→ Instruction
List every distinct web address that appears in the XRay RFC thread below.

→ Excerpted text

[XRay] RFC: Adding -fxray-{always, never}-instrument=... to Clang

TL;DR: Adding the [[clang::xray_{always,never}_instrument]] attribute in the declaration/definition of a function is cumbersome for guaranteed instrumentation (or non-instrumentation) of specific functions. We'd like to make the imbuing of this particular attribute a command-line controllable option.

Background

Just as an update, I have a patch under review for this functionality: https://reviews.llvm.org/D30388

Thoughts would be most appreciated.

Cheers

This sounds totally reasonable.

I have vague memories that there was some demand for a generic way to slap attributes on decls without changing the source code, but I don’t remember who wanted that. I thought it had something to do with static analysis, so maybe Jordan or Anna know?

It feels premature to me to try to build out that functionality when we already have special case lists implemented for such a similar use case (sanitizer blacklists), so I’m in favor of moving forward with those.

This sounds totally reasonable.

I have vague memories that there was some demand for a generic way to slap
attributes on decls without changing the source code, but I don't remember
who wanted that. I thought it had something to do with static analysis, so
maybe Jordan or Anna know?

Correct. We have implemented such system for clang. We call it API Notes.
It currently lives in the out-of-tree clang used by the Swift compiler (
http://github.com/apple/swift-clang). It is not complete, for example, it
lacks C++ support, but we've been using it in production for several years
now.

Doug has sent out an email about this and other out-of-tree changes trying
to figure out if the community has interest in these additions. Here is the
thread, it mainly discusses API Notes:

http://lists.llvm.org/pipermail/cfe-dev/2015-December/046335.html

Cheers,
Anna

Thanks Reid!

I agree, I think we can build upon this later on in case we want a more generic utility for imbuing attributes through a side channel.

-- Dean

Thanks for the pointer Anna -- I'll go have a read about this.

Maybe later on we can generalise based on experience from swift to inform the design/use-cases if this will ever be done in clang.

Cheers

-- Dean

>
>
>
> This sounds totally reasonable.
>
> I have vague memories that there was some demand for a generic way to
slap attributes on decls without changing the source code, but I don't
remember who wanted that. I thought it had something to do with static
analysis, so maybe Jordan or Anna know?
>
> Correct. We have implemented such system for clang. We call it API
Notes. It currently lives in the out-of-tree clang used by the Swift
compiler (http://github.com/apple/swift-clang). It is not complete, for
example, it lacks C++ support, but we've been using it in production for
several years now.

→ Stored rows
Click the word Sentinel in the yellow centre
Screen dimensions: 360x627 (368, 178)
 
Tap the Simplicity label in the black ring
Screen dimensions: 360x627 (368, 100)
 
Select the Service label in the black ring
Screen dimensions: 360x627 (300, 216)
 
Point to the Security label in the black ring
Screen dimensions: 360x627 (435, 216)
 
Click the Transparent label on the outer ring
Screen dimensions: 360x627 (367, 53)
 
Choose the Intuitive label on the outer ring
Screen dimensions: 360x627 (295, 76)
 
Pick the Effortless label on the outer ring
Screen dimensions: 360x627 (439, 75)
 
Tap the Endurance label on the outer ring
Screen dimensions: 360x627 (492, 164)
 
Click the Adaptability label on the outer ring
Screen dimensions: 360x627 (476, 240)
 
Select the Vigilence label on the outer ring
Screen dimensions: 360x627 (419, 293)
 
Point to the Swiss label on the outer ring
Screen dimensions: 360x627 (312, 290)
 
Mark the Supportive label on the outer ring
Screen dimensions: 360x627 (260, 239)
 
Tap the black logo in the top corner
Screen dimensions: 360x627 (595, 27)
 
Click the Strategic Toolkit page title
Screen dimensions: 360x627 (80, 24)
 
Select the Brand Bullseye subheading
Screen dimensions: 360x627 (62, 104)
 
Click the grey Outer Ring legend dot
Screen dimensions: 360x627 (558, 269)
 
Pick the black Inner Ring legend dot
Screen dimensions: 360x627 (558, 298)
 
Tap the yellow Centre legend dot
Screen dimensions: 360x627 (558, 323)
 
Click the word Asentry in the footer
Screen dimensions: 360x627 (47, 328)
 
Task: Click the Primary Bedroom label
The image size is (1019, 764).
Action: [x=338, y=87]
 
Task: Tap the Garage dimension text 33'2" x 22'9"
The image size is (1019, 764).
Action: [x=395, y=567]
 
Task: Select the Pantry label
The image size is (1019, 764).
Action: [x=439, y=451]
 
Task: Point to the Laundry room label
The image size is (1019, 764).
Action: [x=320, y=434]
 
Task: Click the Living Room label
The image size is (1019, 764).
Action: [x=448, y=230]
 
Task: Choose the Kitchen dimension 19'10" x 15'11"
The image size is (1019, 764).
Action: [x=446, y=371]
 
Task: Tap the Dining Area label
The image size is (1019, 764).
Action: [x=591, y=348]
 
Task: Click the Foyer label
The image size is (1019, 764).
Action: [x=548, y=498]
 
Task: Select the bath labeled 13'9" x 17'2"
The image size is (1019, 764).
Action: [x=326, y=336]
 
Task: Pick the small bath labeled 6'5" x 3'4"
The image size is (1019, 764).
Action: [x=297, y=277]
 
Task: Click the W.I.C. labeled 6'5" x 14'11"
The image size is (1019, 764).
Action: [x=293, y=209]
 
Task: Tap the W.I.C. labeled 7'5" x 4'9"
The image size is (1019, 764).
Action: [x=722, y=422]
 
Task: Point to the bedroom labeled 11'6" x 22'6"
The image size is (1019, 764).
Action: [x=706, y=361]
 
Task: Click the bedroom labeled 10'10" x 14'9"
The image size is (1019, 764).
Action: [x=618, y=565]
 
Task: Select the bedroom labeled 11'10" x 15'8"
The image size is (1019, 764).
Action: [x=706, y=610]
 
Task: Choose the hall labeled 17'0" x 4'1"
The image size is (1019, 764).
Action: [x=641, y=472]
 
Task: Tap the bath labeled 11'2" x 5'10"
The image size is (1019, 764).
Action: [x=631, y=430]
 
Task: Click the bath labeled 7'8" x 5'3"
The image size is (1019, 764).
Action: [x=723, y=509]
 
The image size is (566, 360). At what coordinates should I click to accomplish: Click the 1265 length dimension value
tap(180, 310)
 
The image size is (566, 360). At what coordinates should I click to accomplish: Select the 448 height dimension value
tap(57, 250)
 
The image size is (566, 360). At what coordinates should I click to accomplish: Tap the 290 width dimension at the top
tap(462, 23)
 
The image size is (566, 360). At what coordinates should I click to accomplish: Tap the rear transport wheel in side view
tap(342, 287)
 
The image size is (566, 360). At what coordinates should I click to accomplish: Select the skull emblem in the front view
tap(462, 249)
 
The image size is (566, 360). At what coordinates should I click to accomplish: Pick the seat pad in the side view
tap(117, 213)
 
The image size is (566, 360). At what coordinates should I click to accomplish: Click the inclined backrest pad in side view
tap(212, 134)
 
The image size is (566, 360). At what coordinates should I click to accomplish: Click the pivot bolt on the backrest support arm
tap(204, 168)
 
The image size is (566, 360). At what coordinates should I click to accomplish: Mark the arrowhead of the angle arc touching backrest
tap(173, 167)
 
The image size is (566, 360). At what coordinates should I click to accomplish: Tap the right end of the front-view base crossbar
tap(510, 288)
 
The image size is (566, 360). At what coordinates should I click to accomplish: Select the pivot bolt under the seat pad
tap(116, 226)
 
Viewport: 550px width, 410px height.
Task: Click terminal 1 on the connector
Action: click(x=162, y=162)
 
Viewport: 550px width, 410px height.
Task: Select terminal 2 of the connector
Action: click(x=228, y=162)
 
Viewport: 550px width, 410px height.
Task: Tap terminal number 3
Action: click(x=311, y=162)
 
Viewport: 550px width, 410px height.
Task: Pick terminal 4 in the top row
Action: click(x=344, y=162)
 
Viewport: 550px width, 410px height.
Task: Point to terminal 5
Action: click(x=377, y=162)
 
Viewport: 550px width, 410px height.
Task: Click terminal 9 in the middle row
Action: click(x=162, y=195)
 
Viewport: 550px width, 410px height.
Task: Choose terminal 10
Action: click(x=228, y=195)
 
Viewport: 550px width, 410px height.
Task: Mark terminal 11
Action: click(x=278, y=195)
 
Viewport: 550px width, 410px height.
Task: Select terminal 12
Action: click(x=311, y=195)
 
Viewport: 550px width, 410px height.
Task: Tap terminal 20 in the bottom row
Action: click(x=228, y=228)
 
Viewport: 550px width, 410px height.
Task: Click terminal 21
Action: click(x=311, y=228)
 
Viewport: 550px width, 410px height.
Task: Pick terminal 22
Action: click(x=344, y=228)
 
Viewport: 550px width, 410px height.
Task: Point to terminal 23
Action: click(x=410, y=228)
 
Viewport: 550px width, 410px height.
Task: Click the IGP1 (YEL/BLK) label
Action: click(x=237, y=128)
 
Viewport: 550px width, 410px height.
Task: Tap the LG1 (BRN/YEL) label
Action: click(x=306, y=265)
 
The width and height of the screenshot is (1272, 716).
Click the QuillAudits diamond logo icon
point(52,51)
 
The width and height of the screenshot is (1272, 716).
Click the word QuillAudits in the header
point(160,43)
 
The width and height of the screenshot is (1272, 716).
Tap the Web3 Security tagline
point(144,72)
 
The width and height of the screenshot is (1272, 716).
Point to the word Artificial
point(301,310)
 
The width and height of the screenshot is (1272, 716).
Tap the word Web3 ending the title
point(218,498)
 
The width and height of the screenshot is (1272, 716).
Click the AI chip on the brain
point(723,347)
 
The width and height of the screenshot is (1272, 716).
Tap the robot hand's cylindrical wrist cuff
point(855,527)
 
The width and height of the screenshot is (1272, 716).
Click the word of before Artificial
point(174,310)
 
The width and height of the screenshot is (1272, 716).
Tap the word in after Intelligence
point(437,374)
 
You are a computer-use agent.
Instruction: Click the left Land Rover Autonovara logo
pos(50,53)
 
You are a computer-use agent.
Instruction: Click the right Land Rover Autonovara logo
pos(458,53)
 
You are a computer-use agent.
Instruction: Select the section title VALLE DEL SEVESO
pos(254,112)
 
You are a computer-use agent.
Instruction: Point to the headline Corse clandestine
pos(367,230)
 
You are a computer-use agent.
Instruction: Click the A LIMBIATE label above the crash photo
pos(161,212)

→ Solved exercise
- https://reviews.llvm.org/D30388
- http://github.com/apple/swift-clang
- http://lists.llvm.org/pipermail/cfe-dev/2015-December/046335.html